Es cierto que del llano político local se puede salir
gracias a un dedo del Ejecutivo que bendiga al elegido apuntándolo. Esa discrecionalidad prescinde de los endorsement que hacen de contrapesos
institucionales en la política norteamericana. En los últimos años, los
benditos, más preparados para hacer
trizas la calesita que para juntar la suficiente cantidad de votos, fueron
puestos en la primera línea electoral. Pero, incluso, (y por suerte) esta
característica que se fue acentuando con el tiempo no cambia principios de
funcionamiento básicos, ni mucho menos hace que el guión de HOC una copia de
nuestros concilios locales.
Periodistas de años de trayectoria comparaban a Miguel Ángel
Pichetto con Frank Underwood.
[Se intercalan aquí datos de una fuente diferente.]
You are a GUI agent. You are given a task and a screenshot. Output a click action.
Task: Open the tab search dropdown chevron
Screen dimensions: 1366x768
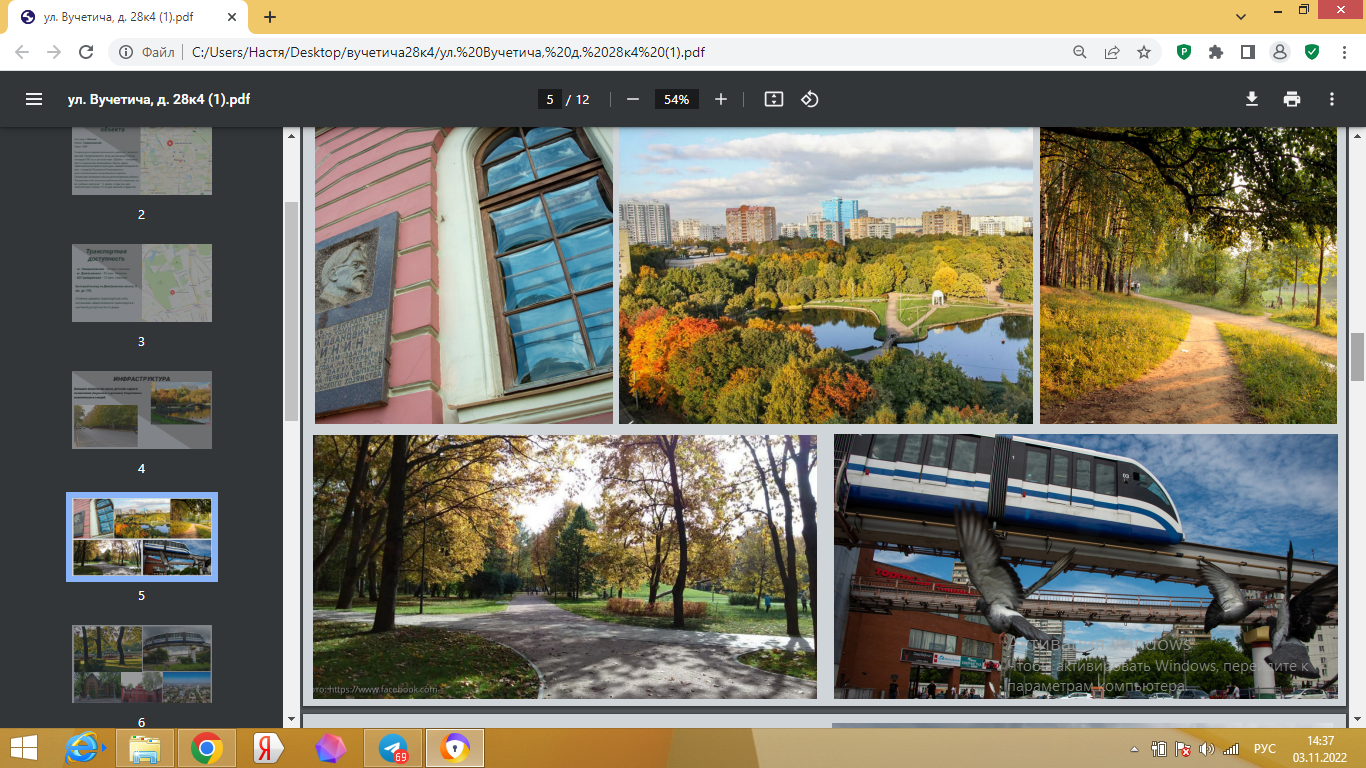pos(1241,17)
Pero cuando el rionegrino quiso saltar del
legislativo nacional a la gobernación de su provincia, una urna voló por encima
de su cabeza. Porque los grandes rosqueros vernáculos pagan su precio como
justificadores oficiales. En el caso de Pichetto, su inteligencia tras
bambalinas no eclipsa el hecho de ser la cara visible de un gobierno que
permitió que luego de años de inflación, atraso cambiario y falta de inversión
en infraestructura, hizo que los productores del Alto Valle llenaran las
banquinas de peras y manzanas que no podían colocar en ningún mercado. En el
Congreso tal vez podía parecer que el patagónico podía recuperar. De más está
desarrollar el caso de Aníbal Fernández o el del niño ungido Axel Kicillof, los
peores de los calesiteros.
El Frank Underwood de la ficción arma operaciones, ensucia
sus propias manos, puede ser tan sutil como sanguinario y (hasta ahora) sigue
avanzando a pesar de todo. Es un personaje hecho para divertirnos pero patinado
con las características propias de un político liberal de izquierda
norteamericano. Rasgos que podrían no existir en él porque también están los
republicanos más recalcitrantes y los outsiders como Trump. Pero ese perfil le
sirve a los guionistas para bajar línea: la despreocupación por los límites de
la sexualidad, su polarización con el falso Putin, encarnación verosímil del
peligro de la pérdida de libertades individuales. Underwood, y allí está su
riqueza como personaje, no es un envase sin valores. Es un pragmático con trazos sociopáticos. Un
personaje que cubre toda la trama más allá de los contextos. Y eso sólo puede
ocurrir en la ficción. No está mal si lo tenemos en claro.